En réfléchissant à la posture que je voulais adopter en écrivant ce “Coup de Sang”, celle de danseuse, celle de femme, je me suis rendu compte que le plus gros manque d’information que j’ai rencontré face au tabou des règles n’est pas l’existence de celles-ci, mais leur absence. Que veut dire de nous un retard, un manquement, ce vide, cette non présence des règles lorsque ce n’est pas lié à une grossesse ?
J’ai eu mes règles régulièrement jusqu’à mes seize ans. Peu à peu, j’ai vu le flux se réduire, puis… disparaître.
Pas forcément plus inquiète que cela, voire même soulagée de la disparition des désagréments liés (fatigue, douleurs, organisation méticuleuse, etc.), les médecins à qui j’en parlais à l’occasion me rassuraient : “athlète et mince, c’est courant”. Or, ce n’est jamais anodin. Le fait qu’une femme n’ait pas ses règles régulièrement est le signe d’un problème, plus ou moins important, de santé. J’ai eu des fractures de fatigue aux métatarses à répétition, jusqu’à l’arrachement osseux et l’arrêt de la pratique obligatoire pendant deux mois. J’ai eu la chance d’être prise en charge par l’INSEP grâce au docteur Xavière Barreau, dirigeant le service santé de l’Opéra, qui m’a envoyée voir le docteur Carole Maître, gynécologue-médecin du sport, spécialiste du suivi des sportives de haut niveau à l’INSEP. Il s’avère que j’avais un taux d’oestrogènes beaucoup trop bas, entraînant une ostéopénie, une grande fatigue et potentiellement une fragilité osseuse difficilement compatible avec l’intensité physique de mon métier… J’avais 20 ans, j’ai suivi un traitement hormonal qui m’a permis de récupérer de la densité osseuse et d’enrayer ainsi le risque de fractures. A deux ans près, je n’aurai pas pu récupérer cette densité. Raconter cette histoire grâce à Règles Élémentaires, c’est pour moi l’occasion de sensibiliser des jeunes filles à prendre soin de leurs corps, à parler de leurs règles, de leur présence ou non. Ne pas les voir comme un fardeau, mais comme la validation d’un corps en bonne santé.

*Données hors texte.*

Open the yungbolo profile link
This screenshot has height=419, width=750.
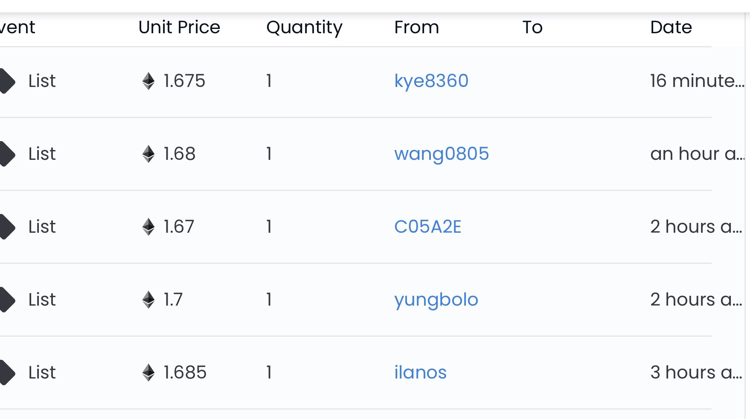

Sentir son corps évoluer chaque mois, particulièrement pendant cette semaine de règles, n’est-ce pas cela se sentir femme ? Être femme ? Comprendre comment faire coïncider cette période, qui vient chargée de son lot de complications, avec la réalité du quotidien ? Tout en se rappelant à soi, prendre soin de soi, s’écouter sans pour autant s’accabler, se dépasser sans pour autant s’oublier… Trouver cet équilibre, cette liberté dans la contrainte.
A chacune de trouver selon sa constitution sa propre balance en ayant conscience que notre poids n’impacte non pas seulement l’esthétique de notre corps, mais son fonctionnement même. Et que nous n’en avons qu’un. Qu’il est régi par une horloge interne, que notre manière de le transformer peut avoir des conséquences parfois irréversibles.
Pour accomplir nos rêves et être en mesure de nous dépasser, il faut en premier lieu être en forme. Et nos règles ne sont plus un frein à notre épanouissement, mais l’indicateur de notre santé. Si vous avez une amie, une cousine, une fille de votre entourage qui vous confie ne plus avoir ses règles, ou vous même, agissez en allant consulter. Je sais que c’est tentant de continuer à s’en passer mais… cela fait partie de nous. J’ai pu lire dans les autres « Coups de Sang » que, finalement, nous pouvons beaucoup améliorer les règles et la manière dont nous les vivons en changeant de point de vue. Accepter nos cycles, conscientiser nos corps, s’y connecter, appréhender ce que cela signifie pour vous, finalement n’est-ce pas cela qui est fascinant ? Et si on célébrait ce cheminement ?
**Eugénie Drion**
Danseuse à l’Opéra de Paris (entrée à l’école de danse en 2007, engagée dans la compagnie en 2014). Prix Jeunes Espoirs 2014. Fondatrice d’INDEPENDANSE, association lancée en 2018 pour promouvoir la danse comme médium de la liberté, favorisant le vivre ensemble et la création de jeunes artistes. Jury du prix de l’Héroïne Madame Figaro 2018.
Chaque mois, nous donnons carte blanche à une personnalité libre d’exprimer son “Coup de Sang” autour des règles, de la précarité, des tabous ou d’autres sujets d’indignation. Les propos exprimés sont ceux de leur auteur·rice.